Michael Nkululeko Maphoto
Question: Today its not a question per se, we are helping someone graduate so will copy and paste… And pls pls answer her questions…
Good day Mr Maphoto
Firstly, thank you so much for the books that are entertaining and educating our society and our youth. Congratulations on what you have achieved with the blog thus far.
I am doing my postgraduate research project at the University of Johannesburg on New Media and the Public Sphere; so I thought it would be worthwhile to focus on your work. What I find interesting is the comments that the readers post; especially when they share their personal experiences. I have noticed that most of the readers do not use their real/ full names and make use of pseudonyms or aliases. I am interested in finding out if this makes it easier for them to share their experiences and opinions on your blog.

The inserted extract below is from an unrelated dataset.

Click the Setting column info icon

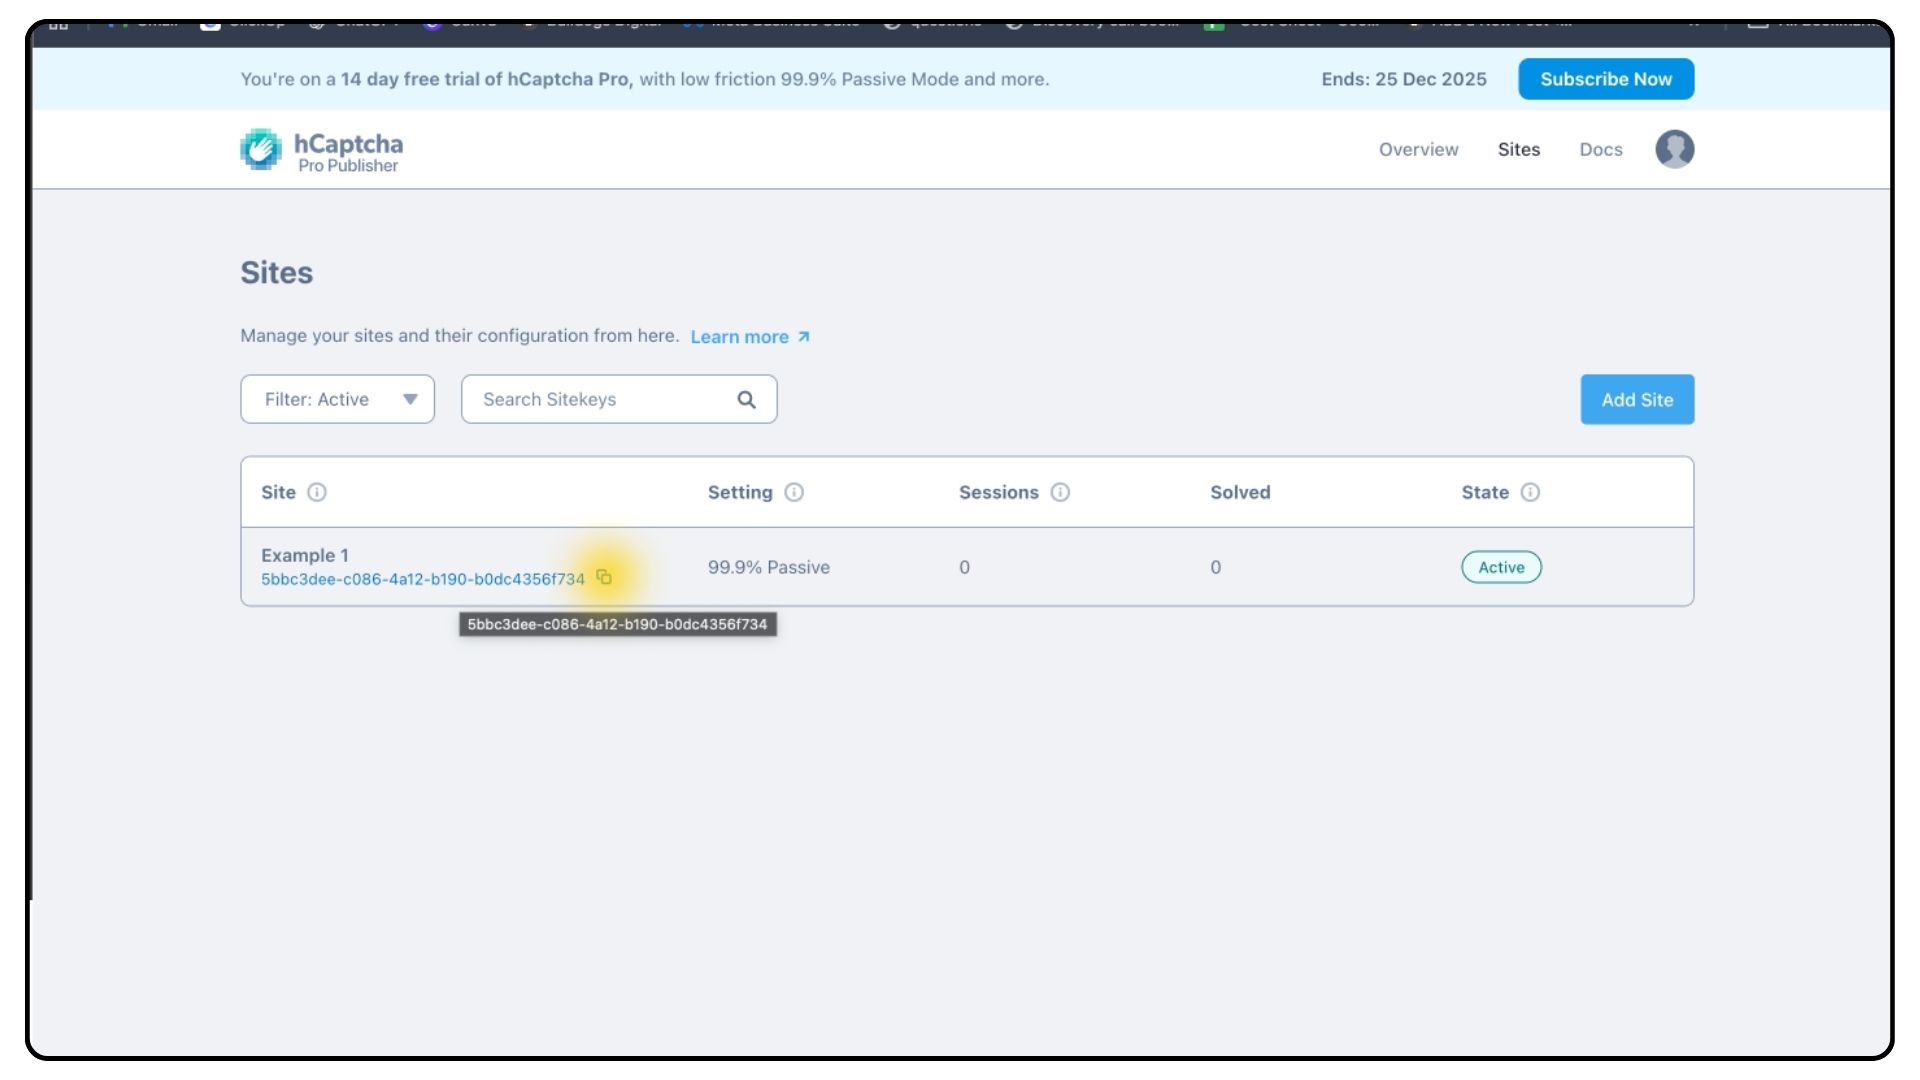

Accordingly, my research question is:
Does digital anonymity affect how South Africans use the comment sections on the Diary of a Zulu Girl blog to communicate/discuss issues of sexuality?
Essentially, how does the idea of being anonymous affect how they interact on the blog? Does anonymity help them be more open?
I will really appreciate it if you and your readers could participate in my research because:
1. I believe social media is empowering and giving a voice to people like you and me who are not journalists nor media moguls.
2. People can make their voices and opinions heard by simply taking part in or initiating dialogues around issues that interest or concern them on public forums.
3. Along the context of a society that is rapidly rebranding the attitudes towards open discussions around sex related issues; issues which were previously stigmatized, like sexual relations and sexuality, HIV/AIDS and sexually transmitted disease, such discourse is important for educating and informing society.